VMware resolved four security vulnerabilities, including three zero-days exploited at Pwn2Own Vancouver 2024. The most critical flaw, CVE-2024-22267, is a use-after-free bug allowing code execution on the host via a compromised VM. A temporary workaround involves disabling Bluetooth in VM settings to mitigate one of the vulnerabilities. Additional vulnerabilities (CVE-2024-22269 and CVE-2024-22270) related to information disclosure were reported. CVE-2024-22268 involves a heap buffer overflow, enabling potential denial of service if 3D graphics are enabled. Security researchers at Pwn2Own disclosed 29 zero-days and earned significant rewards, highlighting critical software vulnerabilities. Following the competition, Google and Mozilla also quickly issued fixes for their affected products. VMware, along with other vendors, typically has 90 days to release patches after such disclosures by the Zero Day Initiative.

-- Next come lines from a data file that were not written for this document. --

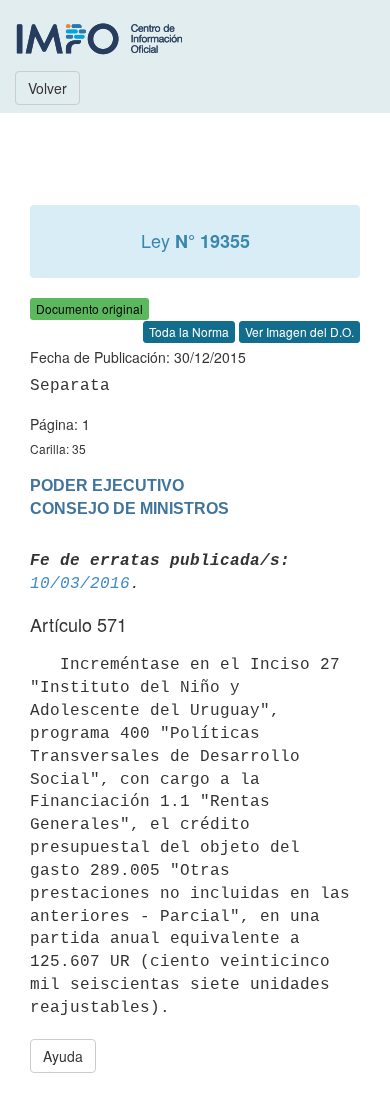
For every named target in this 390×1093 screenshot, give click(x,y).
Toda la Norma (189, 331)
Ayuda (63, 1056)
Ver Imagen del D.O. (299, 331)
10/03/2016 (80, 584)
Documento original (89, 308)
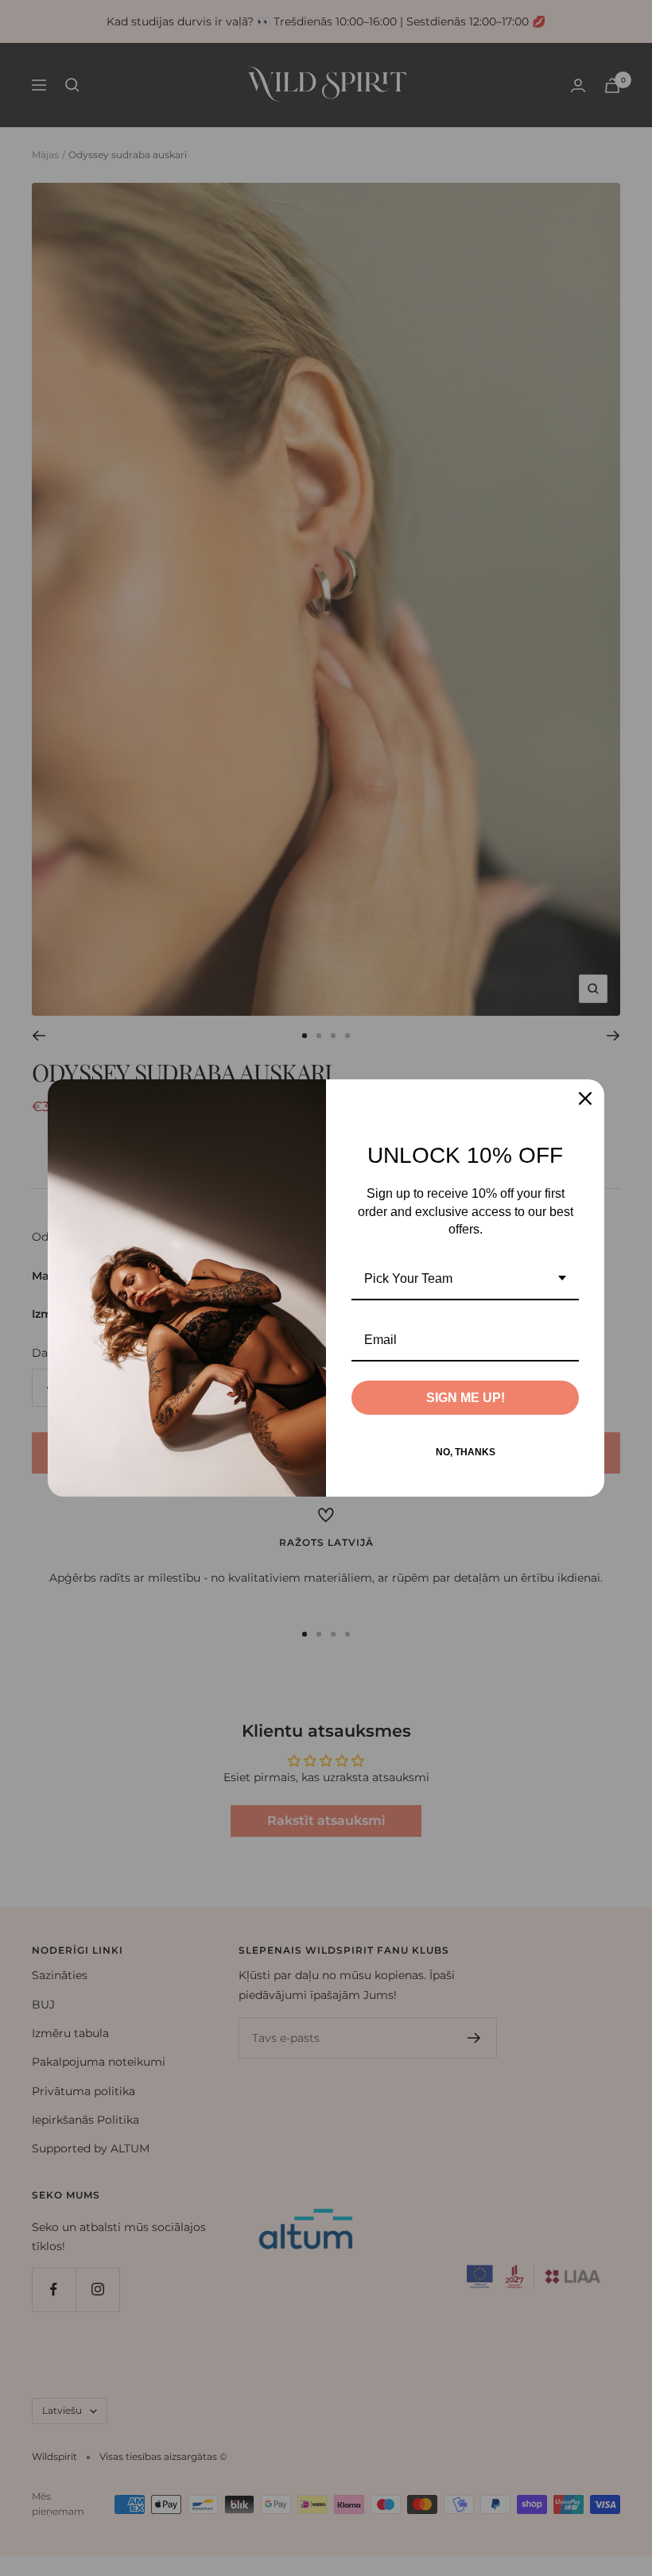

Telegram CEO Pavel Durov criticized Signal, claiming it has ties to US intelligence and questioning its encryption security. Durov's comments followed a City Journal report about Signal’s origins, funded by the US government's Open Technology Fund. The Signal Foundation's current chair, Katherine Maher, has a background with several US-backed entities and governmental roles. Durov suggests that big tech's encryption protocols, including those used by WhatsApp and Facebook Messenger, may be influenced by the US government. He also noted instances of Signal messages appearing in court cases, implying they could be due to compromised encryption, though specific evidence of this was not provided. Durov criticized both WhatsApp and Signal for not allowing full transparency of their source code and reproducibility of their apps, particularly on iOS. The timing of Durov’s remarks coincides with potential financial incentives as Telegram considers going public.